→ **READING PASSAGE**:

-------------------------

Strong hint: $$\displaystyle \lim \limits_{x\to 0}\left(\frac{\tan (x)}{x}\right)=\lim \limits_{x\to 0}\left(\frac{\tan (x)-0}{x-0}\right)=\lim \limits_{x\to 0}\left(\frac{\tan(x)-\tan(0)}{x-0}\right)=\cdots$$

Answer 2

Consider the unit circle with center $O$. Let $A$ be a fixed point on the circumference. Let $X$ be a point on the circumference such that $\angle AOX = x$.

Let the tangent at $X$ intersect $OA$ extended at $B$. Since $\angle OXB = 90^\circ$ hence $BX = \tan x$.

-------------------------

→ **DATA SHOWN**:
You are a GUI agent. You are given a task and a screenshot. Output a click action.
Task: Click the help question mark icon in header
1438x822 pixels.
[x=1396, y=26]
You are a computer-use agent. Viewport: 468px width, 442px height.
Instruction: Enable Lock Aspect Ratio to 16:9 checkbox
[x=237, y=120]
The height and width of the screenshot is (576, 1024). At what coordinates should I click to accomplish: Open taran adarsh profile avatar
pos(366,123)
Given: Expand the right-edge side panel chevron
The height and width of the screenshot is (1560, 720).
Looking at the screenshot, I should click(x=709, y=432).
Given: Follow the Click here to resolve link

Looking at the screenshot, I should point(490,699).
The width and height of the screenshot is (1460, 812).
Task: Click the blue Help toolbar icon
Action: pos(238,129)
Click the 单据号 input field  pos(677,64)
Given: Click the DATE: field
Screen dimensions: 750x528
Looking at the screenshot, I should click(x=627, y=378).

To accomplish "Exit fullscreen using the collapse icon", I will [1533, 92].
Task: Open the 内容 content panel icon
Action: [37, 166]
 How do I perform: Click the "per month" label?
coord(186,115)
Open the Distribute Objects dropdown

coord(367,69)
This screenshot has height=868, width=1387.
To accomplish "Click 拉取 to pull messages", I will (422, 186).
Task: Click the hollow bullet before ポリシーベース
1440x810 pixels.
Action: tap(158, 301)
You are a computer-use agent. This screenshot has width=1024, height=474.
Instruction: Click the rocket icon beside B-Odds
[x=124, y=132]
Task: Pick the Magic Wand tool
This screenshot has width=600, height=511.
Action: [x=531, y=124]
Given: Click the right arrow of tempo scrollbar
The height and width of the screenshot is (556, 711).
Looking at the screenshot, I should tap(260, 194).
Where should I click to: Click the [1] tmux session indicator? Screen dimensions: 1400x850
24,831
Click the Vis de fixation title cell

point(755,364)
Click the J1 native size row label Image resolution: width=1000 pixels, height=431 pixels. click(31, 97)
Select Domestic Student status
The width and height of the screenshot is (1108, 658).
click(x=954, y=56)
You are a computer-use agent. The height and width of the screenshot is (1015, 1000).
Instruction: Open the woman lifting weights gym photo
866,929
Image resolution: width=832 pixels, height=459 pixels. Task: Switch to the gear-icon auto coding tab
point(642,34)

-------------------------

→ **YOUR GOAL**:
Answer these about the text on the limit of tan(x)/x:
1. In the final fraction of the first hint, what is subtracted from tan(x) in the numerator?
2. What letter names the center of the unit circle in the second answer?
3. Which segment has length tan x?
Rely only on the text to answer; the lines are not a source.

→ **WRITTEN SOLUTION**:
1. tan(0)
2. O
3. BX